As learned from other countries, awareness is a well-known requirement to make changes towards better behavior and attitude and will encourage accepting more easily these practices which may lead to better results.30,31 Therefore, the first step in engaging community pharmacists is to better communicate the standards in a simple and easy manner. Particularly emphasis should also be given to the elements of prescribing and maintaining proper storage conditions, patient medication-monitoring and recalls on expired medications should be integrated into day-to-day activities, as well as the provision of appropriate information on dispensed medicine and non-OTC drugs, and adequate follow-ups with caregivers should be prioritized.

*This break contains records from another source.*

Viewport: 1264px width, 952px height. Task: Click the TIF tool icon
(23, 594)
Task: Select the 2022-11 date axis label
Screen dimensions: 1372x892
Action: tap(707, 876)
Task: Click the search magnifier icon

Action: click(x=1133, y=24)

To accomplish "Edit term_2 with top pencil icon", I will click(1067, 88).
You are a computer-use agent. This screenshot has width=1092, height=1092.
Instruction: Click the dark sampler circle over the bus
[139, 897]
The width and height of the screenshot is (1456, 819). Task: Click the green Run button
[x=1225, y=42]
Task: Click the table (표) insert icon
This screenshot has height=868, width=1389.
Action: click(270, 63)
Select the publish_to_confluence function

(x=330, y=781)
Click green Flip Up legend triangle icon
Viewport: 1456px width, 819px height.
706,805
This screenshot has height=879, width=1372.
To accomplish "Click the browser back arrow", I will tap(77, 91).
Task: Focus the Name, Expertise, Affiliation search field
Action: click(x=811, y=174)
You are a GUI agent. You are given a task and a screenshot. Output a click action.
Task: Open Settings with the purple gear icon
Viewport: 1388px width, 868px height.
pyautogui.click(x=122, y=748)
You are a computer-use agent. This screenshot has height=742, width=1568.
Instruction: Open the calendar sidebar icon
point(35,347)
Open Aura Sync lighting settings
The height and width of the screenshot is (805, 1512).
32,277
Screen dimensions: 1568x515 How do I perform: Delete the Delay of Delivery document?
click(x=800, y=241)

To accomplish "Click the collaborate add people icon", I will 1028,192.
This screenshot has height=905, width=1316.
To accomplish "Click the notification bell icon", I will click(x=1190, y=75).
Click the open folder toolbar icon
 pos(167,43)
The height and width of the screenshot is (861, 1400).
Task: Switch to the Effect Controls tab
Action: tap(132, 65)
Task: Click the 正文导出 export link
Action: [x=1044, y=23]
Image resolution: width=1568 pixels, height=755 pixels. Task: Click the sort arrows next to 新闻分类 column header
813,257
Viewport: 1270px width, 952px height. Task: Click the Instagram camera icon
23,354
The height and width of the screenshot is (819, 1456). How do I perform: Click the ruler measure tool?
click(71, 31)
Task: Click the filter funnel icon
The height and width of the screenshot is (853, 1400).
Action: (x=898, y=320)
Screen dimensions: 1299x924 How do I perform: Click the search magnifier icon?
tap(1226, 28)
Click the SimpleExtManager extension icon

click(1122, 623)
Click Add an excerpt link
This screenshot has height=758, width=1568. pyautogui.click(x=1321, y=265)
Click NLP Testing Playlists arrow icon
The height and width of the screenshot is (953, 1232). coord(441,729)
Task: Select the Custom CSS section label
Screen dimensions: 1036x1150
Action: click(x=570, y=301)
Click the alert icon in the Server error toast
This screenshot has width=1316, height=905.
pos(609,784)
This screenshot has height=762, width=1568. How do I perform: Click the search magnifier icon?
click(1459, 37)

The GPP are enforced in Western countries, regular audits are conducted to ensure that the pharmacies are following the GPPs. In Lebanon, this is not done. The MOPH is required to enforce these laws and do the necessary inspections to ensure compliance and to collect data from customer’s perspective. A study conducted in Thailand revealed that assessing customer’s satisfaction towards GPP is a key requirement to ensure that customer’s needs and expectations are met since the opinion of drugstore customers may not agree with the assessment score applied by policy makers.32

Conclusions

In conclusion, very few participants were aware of the disseminated standards by the OPL; a low adherence was reported across South Lebanon. Further steps shall be taken to improve the compliance to GPP standards, thus improving the quality of pharmaceutical services and public health. Steps shall include, identification of the core GPP standards that directly influence patient safety such as dispensing process, monitoring of storage conditions, and ensuring the presence of a licensed pharmacist as long as the pharmacy is open, Proper support to improve the working conditions of pharmacists is highly recommended. An evidence-based training program should be carried out by the OPL and the Ministry of Public Health (MOPH) contextualized to the Lebanese situation and culture. It is highly recommended that the OPL be active and responsive to the enforcing of current regulations and improving them based on best practices and current knowledge and evidence. It is also recommended to develop a “GPP Self-assessment tool” to enhance the awareness status and eliminate the resistance to change, if any. These self-assessment tools shall be filled out by the community pharmacists on a yearly basis. Finally, regular assessments and monitoring of GPP performance is recommended, not only in South Lebanon, but also in all geographical areas of the country.

Disclosure

The authors report no conflicts of interest in this work.